August 2, 2016

Less is Not Always More: Evaluating Causes of Action in Carriage Motions

Barrick Gold Corporation’s disclosure, on April 10, 2013, that a Chilean court had issued an interlocutory order suspending the construction of its Pascua-Lama mine led to a substantial drop in its share price. This was further exacerbated the following month, when Chilean environmental regulators found serious environmental violations and shut down the project. Both Rochon Genova LLP (“Rochon”) and Koskie Minsky LLP (“Koskie”) initiated class proceedings against Barrick Gold Corporation (“Barrick”) on behalf of disgruntled shareholders, with billions of dollars of damages claimed.

It is well-known that there cannot more than one certified class action in the same jurisdiction representing the same class in relation to the same claim, and the Ontario Court of Appeal’s recent decision in Mancinelli v Barrick Gold Corporation confirmed that it was Rochon who would have carriage of this shareholder class action.

The basic test for carriage motions is well-established, and was not disputed by the parties.

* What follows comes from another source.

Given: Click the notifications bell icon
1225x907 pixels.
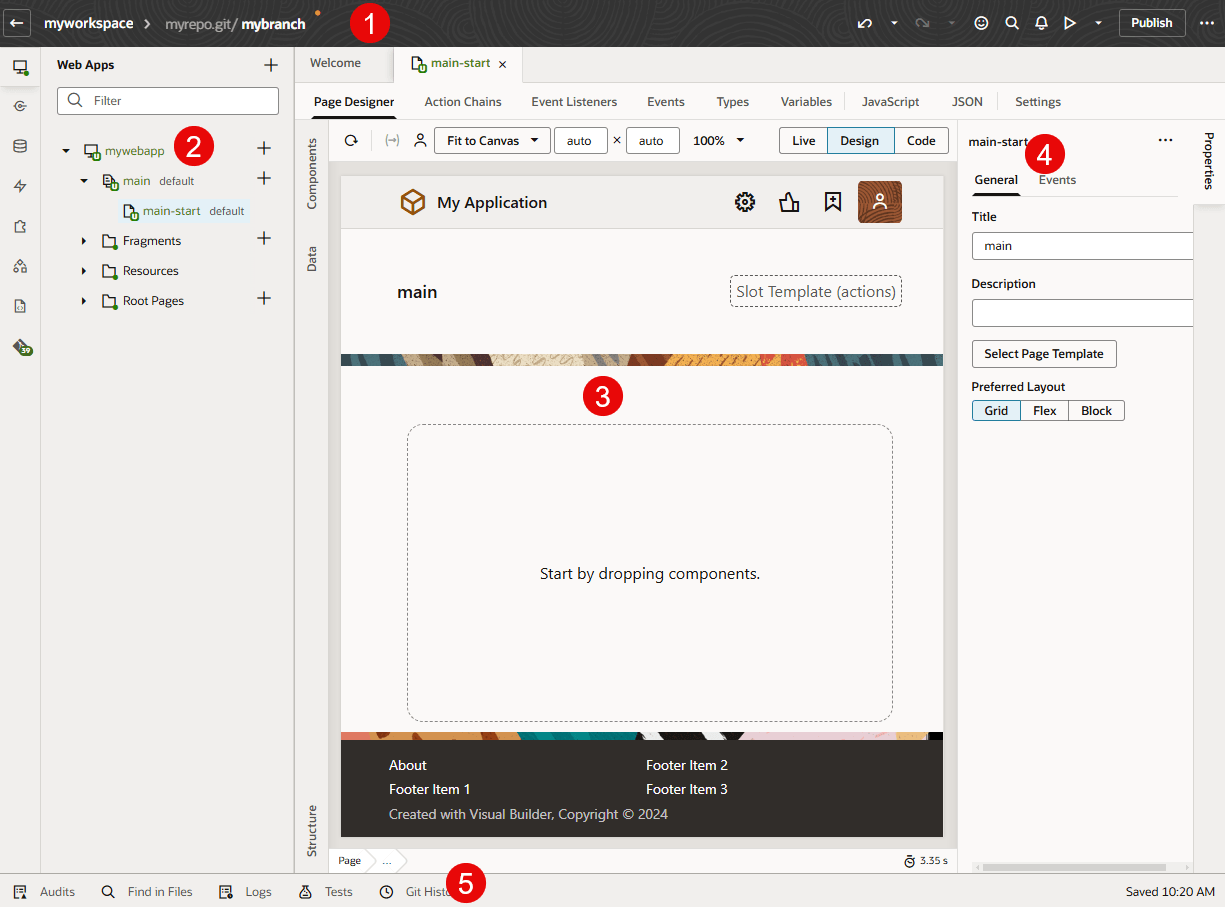Looking at the screenshot, I should pyautogui.click(x=1041, y=22).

In this case, the primary issues were the nature and scope of the causes of action advanced by Rochon and Koskie. Rochon’s claims on behalf of class members were broad, alleging misrepresentations in Barrick’s environmental compliance, its capital expenditure budget, and its financial statements. It also included claims of conspiracy and fraudulent concealment.

Koskie, on the other hand, opted for a more “streamlined” approach to the pleadings, focusing only on alleged misrepresentations about environmental compliance.

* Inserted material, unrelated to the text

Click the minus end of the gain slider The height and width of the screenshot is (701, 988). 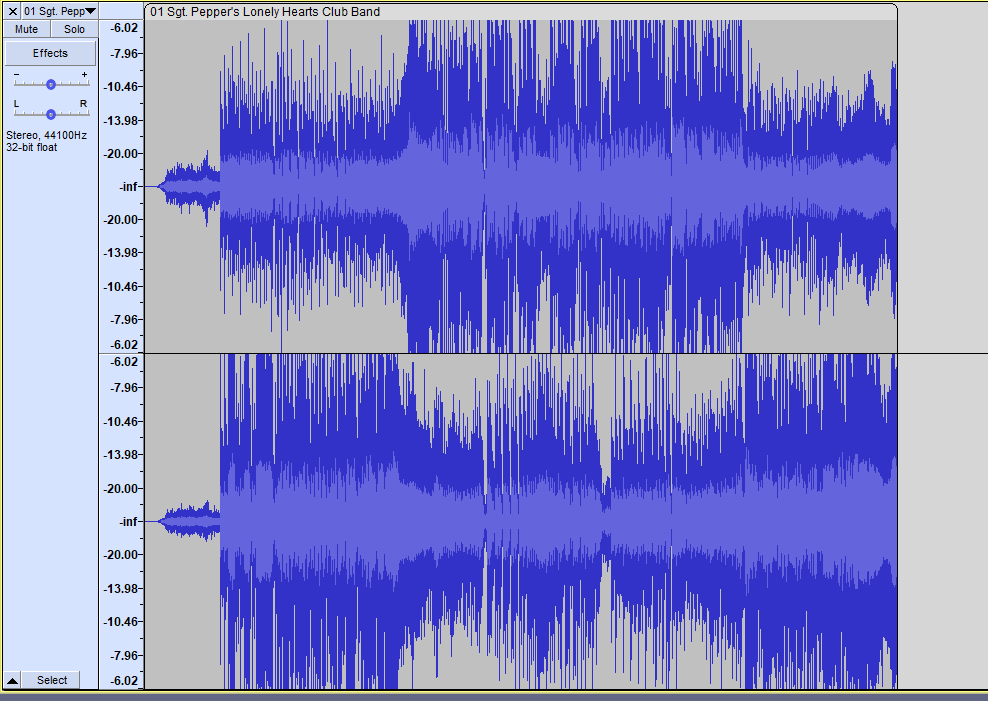16,74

Koskie argued that their streamlined approach ought to be preferred. Putting what the Ontario Court of Appeal called a “novel spin” on the cause of action factor, Koskie submitted that the focus of the factor is “workability”, and that it should be given priority over other factors. In general, they argued that “less is more” when it comes to the scope of the action. Time-consuming and unwieldy causes of action should be avoided.

In spite of these submissions, the Ontario Court of Appeal affirmed the lower courts’ decisions to grant carriage of the action to Rochon. The Court of Appeal confirmed that the ultimate question before a court in a carriage motion is whether counsel’s proposed strategy is reasonable and defensible. Without delving too deeply into the merits of the case, the motions judge concluded that both the conspiracy claim and the fraudulent concealment claim advanced by Rochon had a strong rationale and were genuinely viable. On that basis, the Court of Appeal found it was reasonable for the motions judge to conclude that a more comprehensive litigation strategy was in the best interests of the class.

Importantly, at least for those dealing with these issues at first instance, the Court of Appeal did not close the door to those plaintiffs’ counsel who took a similar “less is more” strategy. Rather, referring to the broad discretion of a judge on a carriage motion, the Court underlined merely that “this was a call [the motions judge] was entitled to make”. It thus seems that a future motions judge would be entitled to come to the opposite conclusion, in an appropriate case.